Happy they who…having rested in peace, stretch out their hands to Him, who must lift them up, and make them stand upright and firm in the porches of the holy Jerusalem! There pride can no longer assail them nor cast them down; and yet they weep, not to see all those perishable things swept away by the torrents, but at the remembrance of their loved country, the heavenly Jerusalem, which they remember without ceasing during their prolonged exile. – Pascal, Pensees 458
We too were Jews, we here in Bethlehem
When Herod’s men with steel and daggered eyes
Believed in everything they saw. Each hem
And tunic sleeve, red as winter sunrise,
Repeated endlessly upon the flat
And edge of sword’s empirical emprise—
Potential trickles like driblets of fat
And greasy flame reshapes dispatching arms
That thread entwined through meat and sticky guts,
And turn the muscle’s issue into worms.
We too, subjects of a place-keeping pawn,
Were chosen for this cradled land.

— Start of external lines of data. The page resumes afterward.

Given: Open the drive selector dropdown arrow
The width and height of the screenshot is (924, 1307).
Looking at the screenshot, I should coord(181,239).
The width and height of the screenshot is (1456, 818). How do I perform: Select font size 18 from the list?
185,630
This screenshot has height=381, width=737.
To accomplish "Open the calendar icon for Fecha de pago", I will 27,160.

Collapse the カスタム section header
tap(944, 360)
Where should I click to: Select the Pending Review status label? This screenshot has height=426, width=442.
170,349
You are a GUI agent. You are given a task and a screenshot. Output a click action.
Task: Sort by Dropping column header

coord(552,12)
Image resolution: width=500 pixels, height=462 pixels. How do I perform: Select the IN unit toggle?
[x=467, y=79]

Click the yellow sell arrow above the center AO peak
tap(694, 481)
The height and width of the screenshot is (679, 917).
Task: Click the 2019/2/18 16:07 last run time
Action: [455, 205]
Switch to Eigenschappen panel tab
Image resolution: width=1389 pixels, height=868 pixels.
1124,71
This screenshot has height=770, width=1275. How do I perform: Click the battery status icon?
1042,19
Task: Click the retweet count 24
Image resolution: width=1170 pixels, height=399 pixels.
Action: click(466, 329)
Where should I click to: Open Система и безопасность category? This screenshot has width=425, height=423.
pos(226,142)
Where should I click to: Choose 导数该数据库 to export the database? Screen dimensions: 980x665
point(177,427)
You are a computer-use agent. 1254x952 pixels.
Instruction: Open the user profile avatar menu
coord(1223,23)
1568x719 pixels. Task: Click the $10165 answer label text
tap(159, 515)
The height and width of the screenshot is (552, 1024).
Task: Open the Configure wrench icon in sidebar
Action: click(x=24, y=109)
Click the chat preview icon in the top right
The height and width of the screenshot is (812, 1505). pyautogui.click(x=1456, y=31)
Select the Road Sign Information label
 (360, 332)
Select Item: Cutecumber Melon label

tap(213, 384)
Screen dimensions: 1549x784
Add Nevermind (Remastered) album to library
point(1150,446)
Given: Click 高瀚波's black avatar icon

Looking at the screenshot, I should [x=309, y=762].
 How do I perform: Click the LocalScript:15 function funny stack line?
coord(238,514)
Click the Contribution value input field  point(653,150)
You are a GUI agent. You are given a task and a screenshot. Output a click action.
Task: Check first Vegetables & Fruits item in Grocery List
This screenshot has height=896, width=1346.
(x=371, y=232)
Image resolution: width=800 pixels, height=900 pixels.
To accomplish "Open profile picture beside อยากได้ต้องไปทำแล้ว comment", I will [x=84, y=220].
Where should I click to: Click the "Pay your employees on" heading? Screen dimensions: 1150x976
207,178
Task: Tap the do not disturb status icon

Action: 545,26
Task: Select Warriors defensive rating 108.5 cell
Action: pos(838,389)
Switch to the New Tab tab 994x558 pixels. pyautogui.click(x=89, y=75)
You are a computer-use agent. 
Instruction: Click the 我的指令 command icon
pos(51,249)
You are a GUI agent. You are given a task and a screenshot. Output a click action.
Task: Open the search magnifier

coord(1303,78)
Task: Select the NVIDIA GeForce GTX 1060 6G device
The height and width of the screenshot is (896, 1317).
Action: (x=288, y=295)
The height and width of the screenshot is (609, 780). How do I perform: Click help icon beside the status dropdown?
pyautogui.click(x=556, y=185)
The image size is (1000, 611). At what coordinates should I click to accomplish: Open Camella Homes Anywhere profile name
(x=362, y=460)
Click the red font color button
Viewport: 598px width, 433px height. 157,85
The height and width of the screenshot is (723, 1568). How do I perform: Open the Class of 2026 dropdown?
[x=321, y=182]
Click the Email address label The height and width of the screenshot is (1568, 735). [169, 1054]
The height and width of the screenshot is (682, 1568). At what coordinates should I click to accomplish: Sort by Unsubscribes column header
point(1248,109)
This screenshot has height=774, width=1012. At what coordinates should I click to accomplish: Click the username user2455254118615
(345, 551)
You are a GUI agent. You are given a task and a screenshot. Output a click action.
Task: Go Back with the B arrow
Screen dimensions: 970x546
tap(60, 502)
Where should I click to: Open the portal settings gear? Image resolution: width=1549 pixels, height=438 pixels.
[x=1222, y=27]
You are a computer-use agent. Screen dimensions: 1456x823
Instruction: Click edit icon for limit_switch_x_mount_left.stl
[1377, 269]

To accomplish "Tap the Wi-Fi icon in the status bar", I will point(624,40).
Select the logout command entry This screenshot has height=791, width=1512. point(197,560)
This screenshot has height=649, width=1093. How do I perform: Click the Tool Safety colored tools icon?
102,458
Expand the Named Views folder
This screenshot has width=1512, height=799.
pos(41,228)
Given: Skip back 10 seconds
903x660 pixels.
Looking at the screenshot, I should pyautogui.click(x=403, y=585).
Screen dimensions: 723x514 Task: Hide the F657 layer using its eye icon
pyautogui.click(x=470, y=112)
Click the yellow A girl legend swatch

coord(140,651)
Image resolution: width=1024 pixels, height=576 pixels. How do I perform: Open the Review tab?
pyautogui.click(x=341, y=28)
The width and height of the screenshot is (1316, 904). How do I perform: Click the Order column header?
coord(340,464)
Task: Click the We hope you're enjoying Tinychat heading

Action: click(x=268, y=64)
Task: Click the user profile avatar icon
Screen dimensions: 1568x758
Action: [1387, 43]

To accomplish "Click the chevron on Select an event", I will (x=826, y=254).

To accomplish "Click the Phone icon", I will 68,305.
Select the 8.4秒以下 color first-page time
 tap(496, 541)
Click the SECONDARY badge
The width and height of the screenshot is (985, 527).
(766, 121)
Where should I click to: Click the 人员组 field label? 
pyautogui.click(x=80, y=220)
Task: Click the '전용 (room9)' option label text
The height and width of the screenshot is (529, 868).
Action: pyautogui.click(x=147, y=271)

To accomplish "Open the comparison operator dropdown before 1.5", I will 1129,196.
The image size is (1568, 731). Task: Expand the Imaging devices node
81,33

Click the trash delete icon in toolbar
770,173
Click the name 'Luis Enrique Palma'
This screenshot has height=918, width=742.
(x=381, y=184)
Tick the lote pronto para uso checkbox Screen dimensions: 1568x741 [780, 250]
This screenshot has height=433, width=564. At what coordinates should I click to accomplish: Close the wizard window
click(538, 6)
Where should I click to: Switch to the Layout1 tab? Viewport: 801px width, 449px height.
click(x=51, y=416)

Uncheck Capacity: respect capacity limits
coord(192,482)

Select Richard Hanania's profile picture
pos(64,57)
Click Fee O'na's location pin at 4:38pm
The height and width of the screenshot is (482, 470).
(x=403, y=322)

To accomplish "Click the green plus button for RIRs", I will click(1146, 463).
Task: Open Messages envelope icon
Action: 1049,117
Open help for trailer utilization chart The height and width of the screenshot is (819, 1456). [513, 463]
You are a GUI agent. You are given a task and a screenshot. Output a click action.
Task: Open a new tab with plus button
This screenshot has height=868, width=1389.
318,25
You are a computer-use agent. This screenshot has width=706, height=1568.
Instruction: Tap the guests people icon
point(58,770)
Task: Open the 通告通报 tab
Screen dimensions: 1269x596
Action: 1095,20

No storms
Could lull our cries, no Babylon could croon
Our lullabies so well…. Oh, Jerusalem,
Why could no angel stop your hand again?
Not living, you survived our Bethlehem—
Our braziers warmed your hypotheticals:
We come as one and yet alone, Shalom!
We come, shalom! assuming you—who else?—
Would tell us why the star that’s out of place
Now leads us to this place where power dwells….
Our mothers—bleeding milk and motherless—
Behold the shattered flesh. These bodies, curled
As severed tongues upon the ground, confess
Such tiny holocausts, such piercing cold.